* **PROVIDED RECORDS**:
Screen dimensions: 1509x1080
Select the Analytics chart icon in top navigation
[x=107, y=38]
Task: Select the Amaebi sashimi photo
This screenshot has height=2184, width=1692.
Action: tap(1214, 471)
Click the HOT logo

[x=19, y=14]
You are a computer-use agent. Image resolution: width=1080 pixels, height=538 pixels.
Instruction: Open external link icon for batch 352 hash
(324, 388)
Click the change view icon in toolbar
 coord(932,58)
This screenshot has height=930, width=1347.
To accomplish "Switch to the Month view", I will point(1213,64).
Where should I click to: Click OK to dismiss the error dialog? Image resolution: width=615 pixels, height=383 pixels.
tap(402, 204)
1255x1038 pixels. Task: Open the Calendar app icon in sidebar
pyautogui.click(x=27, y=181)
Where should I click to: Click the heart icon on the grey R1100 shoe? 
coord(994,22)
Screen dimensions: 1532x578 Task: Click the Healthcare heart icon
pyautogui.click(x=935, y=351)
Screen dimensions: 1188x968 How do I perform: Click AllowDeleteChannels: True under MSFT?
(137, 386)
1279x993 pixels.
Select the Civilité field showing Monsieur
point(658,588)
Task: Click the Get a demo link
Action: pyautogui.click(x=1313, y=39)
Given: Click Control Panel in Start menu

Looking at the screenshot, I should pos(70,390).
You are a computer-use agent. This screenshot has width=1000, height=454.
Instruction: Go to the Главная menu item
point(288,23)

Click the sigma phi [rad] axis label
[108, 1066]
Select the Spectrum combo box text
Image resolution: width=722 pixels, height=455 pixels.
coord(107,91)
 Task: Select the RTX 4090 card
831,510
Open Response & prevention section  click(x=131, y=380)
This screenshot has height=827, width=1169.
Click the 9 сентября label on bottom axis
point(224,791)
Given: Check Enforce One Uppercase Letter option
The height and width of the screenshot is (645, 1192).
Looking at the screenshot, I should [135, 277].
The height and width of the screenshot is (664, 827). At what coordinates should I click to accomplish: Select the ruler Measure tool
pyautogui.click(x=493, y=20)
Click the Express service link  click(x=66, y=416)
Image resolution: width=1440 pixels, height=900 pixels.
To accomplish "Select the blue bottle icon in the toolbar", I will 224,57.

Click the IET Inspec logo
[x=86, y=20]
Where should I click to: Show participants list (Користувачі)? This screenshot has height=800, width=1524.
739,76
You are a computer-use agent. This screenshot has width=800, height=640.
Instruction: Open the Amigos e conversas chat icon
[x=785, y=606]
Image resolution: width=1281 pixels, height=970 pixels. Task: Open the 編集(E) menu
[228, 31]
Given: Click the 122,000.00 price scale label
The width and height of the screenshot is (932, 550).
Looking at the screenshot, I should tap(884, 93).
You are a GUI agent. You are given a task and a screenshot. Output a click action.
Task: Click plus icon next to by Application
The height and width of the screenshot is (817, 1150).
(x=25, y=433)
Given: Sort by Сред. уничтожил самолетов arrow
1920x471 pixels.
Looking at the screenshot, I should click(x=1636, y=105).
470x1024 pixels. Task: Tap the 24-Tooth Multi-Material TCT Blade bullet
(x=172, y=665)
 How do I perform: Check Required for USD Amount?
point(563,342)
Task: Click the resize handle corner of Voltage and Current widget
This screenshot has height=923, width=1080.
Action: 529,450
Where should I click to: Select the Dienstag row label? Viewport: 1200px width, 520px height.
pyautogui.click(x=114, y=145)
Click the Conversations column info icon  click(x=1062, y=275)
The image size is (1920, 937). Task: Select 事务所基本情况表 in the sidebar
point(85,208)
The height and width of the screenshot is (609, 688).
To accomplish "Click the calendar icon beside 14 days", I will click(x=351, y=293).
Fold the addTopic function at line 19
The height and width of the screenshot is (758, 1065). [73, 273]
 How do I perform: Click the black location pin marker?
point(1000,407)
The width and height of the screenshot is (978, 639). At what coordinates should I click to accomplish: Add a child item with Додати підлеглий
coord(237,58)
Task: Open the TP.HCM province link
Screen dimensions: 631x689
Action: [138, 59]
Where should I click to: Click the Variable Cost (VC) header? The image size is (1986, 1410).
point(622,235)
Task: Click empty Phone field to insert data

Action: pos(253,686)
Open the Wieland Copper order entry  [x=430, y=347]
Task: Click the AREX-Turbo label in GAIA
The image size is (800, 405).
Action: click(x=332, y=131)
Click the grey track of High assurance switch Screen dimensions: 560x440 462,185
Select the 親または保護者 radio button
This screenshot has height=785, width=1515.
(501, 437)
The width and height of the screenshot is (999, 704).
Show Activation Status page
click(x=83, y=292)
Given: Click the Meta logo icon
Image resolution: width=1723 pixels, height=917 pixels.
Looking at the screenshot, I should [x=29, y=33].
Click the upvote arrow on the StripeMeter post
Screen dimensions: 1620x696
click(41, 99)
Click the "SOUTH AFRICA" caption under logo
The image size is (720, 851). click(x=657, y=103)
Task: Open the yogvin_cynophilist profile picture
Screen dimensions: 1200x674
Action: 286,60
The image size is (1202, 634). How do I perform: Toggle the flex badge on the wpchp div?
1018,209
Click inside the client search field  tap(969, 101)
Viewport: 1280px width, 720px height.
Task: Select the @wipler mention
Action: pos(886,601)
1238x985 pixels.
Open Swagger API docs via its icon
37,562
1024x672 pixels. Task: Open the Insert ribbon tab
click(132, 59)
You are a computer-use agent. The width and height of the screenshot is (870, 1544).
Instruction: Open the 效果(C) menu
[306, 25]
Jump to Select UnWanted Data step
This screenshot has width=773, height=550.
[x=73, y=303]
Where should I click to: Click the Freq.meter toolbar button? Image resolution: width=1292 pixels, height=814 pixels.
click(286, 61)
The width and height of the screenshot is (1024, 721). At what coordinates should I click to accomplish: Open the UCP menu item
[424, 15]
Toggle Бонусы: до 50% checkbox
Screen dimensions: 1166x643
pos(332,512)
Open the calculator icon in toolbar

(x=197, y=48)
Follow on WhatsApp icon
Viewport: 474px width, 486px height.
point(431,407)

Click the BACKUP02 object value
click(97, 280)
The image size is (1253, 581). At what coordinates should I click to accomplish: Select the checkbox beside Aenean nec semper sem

* **TASK BRIEF**:
Please return every line of the material above that includes "computer".

* **TASK SOLUTION**:
You are a computer-use agent. Image resolution: width=1080 pixels, height=538 pixels.
You are a computer-use agent. This screenshot has width=1000, height=454.
You are a computer-use agent. This screenshot has width=800, height=640.
You are a computer-use agent. The width and height of the screenshot is (870, 1544).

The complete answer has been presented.